El lector podría argüir que estoy describiendo un caso extremo (mas no tan excepcional), pero es el principio de igualdad ante la ley lo que realmente importa. Y simplemente miren de qué modo casual este clérigo con rostro de carnero bota el trabajo de siglos de civilización: “Creo que es un poco peligrosa una aproximación a la ley que simplemente diga ‘hay una ley para todo el mundo y eso es todo lo que hay que decir’, y cualquier otra cosa que ordene vuestra lealtad o fe es completamente irrelevante en el proceso de las cortes’ ”, declaró Williams.

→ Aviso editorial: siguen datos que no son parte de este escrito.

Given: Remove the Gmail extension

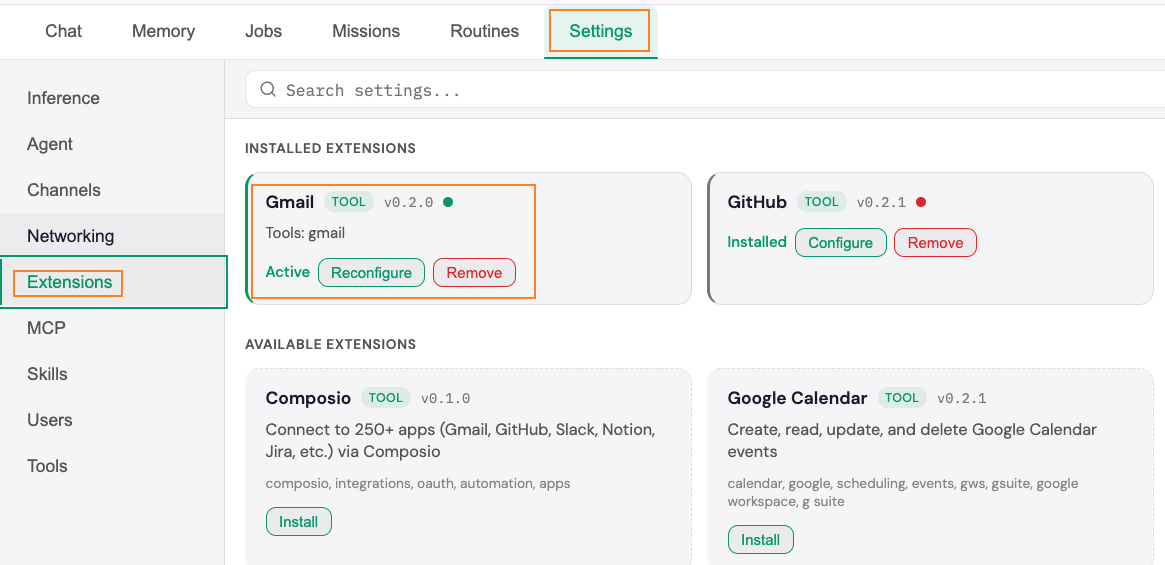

En medio de esta lúgubre verbosidad y eufemismo, la simple declaración —“hay una ley para todo el mundo y eso es todo lo que hay que decir”—  se destaca como un diamante en un basurero. Se destaca precisamente porque es dicha simplemente, y porque su esencial grandeza es inteligible para cualquiera.

Sus principios deben ser justamente tan inteligibles y accesibles para quienes todavía no hablan inglés, del mismo modo en que el gran lord Mansfield, principal magistrado de Inglaterra, dispuso en 1772 que, sin importar el lugar de nacimiento, un esclavo dejaba de serlo una vez ponía los pies en suelo inglés.

¿Es así de simple?

Respecto a las mujeres que son la presa principal del sistema de la ley islámica, sus tribulaciones verdaderas comienzan por lo general cuando son embarcadas o llevadas en avión a Gran Bretaña.

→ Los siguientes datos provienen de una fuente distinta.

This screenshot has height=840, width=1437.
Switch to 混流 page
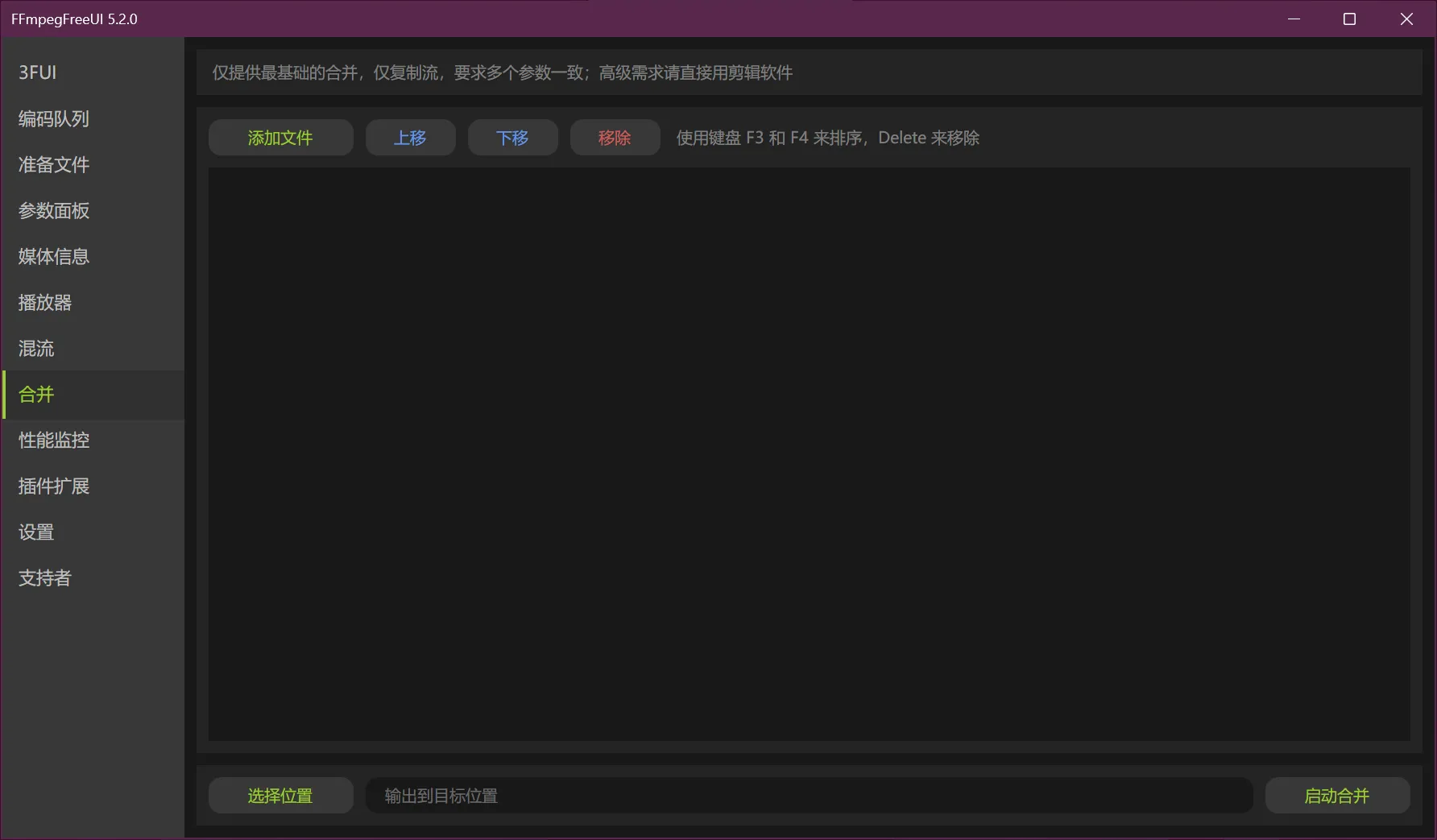click(36, 349)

Esta desgracia moderna es profundizada y extendida por un clérigo fatuo que, presidiendo una iglesia cada vez más enflaquecida, cismática e irrelevante, sostiene sin embargo que cualquier religión es mejor que no tener ninguna.

* Periodista, comentarista político y crítico literario, muy conocido por sus puntos de vista disidentes, aguda ironía y agudeza intelectual. c.2008 WPNI Slate.